1 марта 1986 года отменили закон о тунеядстве, а уже 2 марта я написал заявление об уходе (до этого работал инженером. — Прим. ред.) — так началась моя «свободная жизнь». Но все-таки Кишинёв был очень скучный город, и я хотел эту жизнь как-то «расшевелить». Так как я в то время учился в Москве, работал в театрах, в постановочном цеху, где в основном работали художники, то решил сделать выставку. Надо сказать, что я сейчас не помню про трудности. Была одна очень забавная: в то время всё, что печаталось в типографии, проходило «литование» — своеобразную цензуру.
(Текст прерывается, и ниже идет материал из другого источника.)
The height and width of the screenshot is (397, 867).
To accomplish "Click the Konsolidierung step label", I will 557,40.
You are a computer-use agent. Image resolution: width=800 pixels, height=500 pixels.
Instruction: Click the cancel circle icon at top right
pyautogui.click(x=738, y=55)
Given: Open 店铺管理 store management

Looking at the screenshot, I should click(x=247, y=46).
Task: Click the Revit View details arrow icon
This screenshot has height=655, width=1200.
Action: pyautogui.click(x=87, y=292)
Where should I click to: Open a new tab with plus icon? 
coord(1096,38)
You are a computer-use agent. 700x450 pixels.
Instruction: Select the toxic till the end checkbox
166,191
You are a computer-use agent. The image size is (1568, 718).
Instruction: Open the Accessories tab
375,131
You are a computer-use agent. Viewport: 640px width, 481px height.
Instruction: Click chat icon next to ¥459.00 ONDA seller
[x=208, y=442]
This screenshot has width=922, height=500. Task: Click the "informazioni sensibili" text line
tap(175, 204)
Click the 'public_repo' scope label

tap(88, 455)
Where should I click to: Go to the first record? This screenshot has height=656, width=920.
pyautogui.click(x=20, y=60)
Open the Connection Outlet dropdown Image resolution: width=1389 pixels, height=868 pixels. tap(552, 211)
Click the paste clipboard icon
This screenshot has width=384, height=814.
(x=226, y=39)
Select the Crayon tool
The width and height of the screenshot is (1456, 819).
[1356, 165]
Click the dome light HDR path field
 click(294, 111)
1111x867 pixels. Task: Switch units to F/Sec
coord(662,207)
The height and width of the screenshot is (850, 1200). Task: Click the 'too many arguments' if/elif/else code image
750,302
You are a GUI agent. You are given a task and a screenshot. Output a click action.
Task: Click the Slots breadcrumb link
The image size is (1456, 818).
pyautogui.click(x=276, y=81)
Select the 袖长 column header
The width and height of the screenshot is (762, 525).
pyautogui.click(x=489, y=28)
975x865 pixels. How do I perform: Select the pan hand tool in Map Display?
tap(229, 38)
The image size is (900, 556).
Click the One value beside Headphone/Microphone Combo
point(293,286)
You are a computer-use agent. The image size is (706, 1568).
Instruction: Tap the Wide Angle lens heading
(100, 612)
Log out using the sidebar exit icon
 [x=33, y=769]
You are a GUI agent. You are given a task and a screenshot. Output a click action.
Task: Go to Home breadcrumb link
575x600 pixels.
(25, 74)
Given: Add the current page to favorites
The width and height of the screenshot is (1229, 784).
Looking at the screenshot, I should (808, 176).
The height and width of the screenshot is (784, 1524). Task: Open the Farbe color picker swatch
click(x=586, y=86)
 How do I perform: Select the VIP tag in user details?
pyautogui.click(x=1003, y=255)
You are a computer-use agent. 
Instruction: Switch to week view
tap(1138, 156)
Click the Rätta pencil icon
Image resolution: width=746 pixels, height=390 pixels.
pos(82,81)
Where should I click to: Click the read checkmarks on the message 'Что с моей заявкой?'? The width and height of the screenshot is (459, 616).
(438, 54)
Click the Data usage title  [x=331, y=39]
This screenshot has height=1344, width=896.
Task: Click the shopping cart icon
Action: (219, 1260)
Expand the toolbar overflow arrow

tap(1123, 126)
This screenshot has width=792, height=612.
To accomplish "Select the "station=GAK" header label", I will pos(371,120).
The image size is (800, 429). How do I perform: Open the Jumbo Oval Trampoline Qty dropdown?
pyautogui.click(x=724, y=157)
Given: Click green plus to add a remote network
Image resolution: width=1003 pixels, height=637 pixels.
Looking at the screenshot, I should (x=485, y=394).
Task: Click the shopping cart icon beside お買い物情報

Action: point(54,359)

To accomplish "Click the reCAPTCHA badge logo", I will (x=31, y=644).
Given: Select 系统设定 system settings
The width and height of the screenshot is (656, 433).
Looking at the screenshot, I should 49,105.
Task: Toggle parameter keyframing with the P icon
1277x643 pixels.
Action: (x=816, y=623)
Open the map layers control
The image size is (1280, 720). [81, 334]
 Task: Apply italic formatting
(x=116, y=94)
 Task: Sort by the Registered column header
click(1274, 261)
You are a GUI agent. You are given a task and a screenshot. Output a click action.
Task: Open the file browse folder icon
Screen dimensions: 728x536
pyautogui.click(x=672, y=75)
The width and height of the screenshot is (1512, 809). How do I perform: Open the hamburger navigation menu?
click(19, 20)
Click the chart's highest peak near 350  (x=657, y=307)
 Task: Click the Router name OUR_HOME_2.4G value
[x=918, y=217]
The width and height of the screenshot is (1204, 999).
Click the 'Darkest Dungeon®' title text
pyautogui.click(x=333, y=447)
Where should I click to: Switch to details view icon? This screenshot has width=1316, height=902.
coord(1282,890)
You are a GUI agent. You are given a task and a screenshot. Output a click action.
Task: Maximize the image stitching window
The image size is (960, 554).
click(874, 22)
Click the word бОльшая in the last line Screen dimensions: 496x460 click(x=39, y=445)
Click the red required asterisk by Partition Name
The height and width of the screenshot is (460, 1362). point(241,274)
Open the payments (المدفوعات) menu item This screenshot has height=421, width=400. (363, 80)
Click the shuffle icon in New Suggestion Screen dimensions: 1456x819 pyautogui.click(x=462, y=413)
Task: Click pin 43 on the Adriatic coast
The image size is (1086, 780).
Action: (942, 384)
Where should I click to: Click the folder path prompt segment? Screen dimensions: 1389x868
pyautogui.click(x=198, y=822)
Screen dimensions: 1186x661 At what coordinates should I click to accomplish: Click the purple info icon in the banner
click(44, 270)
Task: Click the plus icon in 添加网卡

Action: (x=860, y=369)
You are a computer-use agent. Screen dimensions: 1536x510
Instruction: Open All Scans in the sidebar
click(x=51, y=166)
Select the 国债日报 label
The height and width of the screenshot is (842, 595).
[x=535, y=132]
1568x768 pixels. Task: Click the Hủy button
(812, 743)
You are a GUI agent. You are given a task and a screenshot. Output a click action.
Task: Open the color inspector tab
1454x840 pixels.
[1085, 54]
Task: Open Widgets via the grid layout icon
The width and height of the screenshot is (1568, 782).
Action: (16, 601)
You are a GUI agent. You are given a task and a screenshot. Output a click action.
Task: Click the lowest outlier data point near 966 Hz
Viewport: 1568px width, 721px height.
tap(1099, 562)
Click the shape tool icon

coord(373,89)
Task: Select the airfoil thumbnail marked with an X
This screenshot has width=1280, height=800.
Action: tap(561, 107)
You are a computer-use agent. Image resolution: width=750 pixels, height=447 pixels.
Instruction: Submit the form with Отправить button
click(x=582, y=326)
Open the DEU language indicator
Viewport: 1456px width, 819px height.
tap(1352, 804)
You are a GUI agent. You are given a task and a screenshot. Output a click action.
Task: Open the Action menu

Когда я принёс в типографию Союза художников буклет с работами абстракционистов, они (Союз художников) отказались их печатать, сказав: «Нам дали указание: в абстрактных работах зашифрованы фашистские кресты!» И тогда мы как-то подпольно печатали эти буклеты. Но это была, по-моему, единственная трудность. На самом деле, тогда царила эпоха энтузиазма. И, скорее, это был слишком успешный проект для первого раза, именно на фоне того, что больше в Кишинёве ничего не происходило. А профессионально я попытался этим заниматься уже после первой выставки, на которой какие-то работы были проданы в музеи, какие-то — коллекционерам. Когда я вернулся в Москву раздавать художникам картины и деньги, один из них сказал: «Слушай, а у тебя получается, переезжай в Москву, будешь моим агентом!» И я взял — и переехал! Но если говорить о каких-то советах, то главное — это любить искусство, потому что ни один бизнес, занимающийся искусством, не выживет, если он основан на чисто коммерческом интересе.

 

Был ли во время Вашей учёбы или в первые годы работы некий поворотный момент, когда после какого-то события, разговора Вы поняли для себя нечто важное? Может быть, таких моментов было несколько?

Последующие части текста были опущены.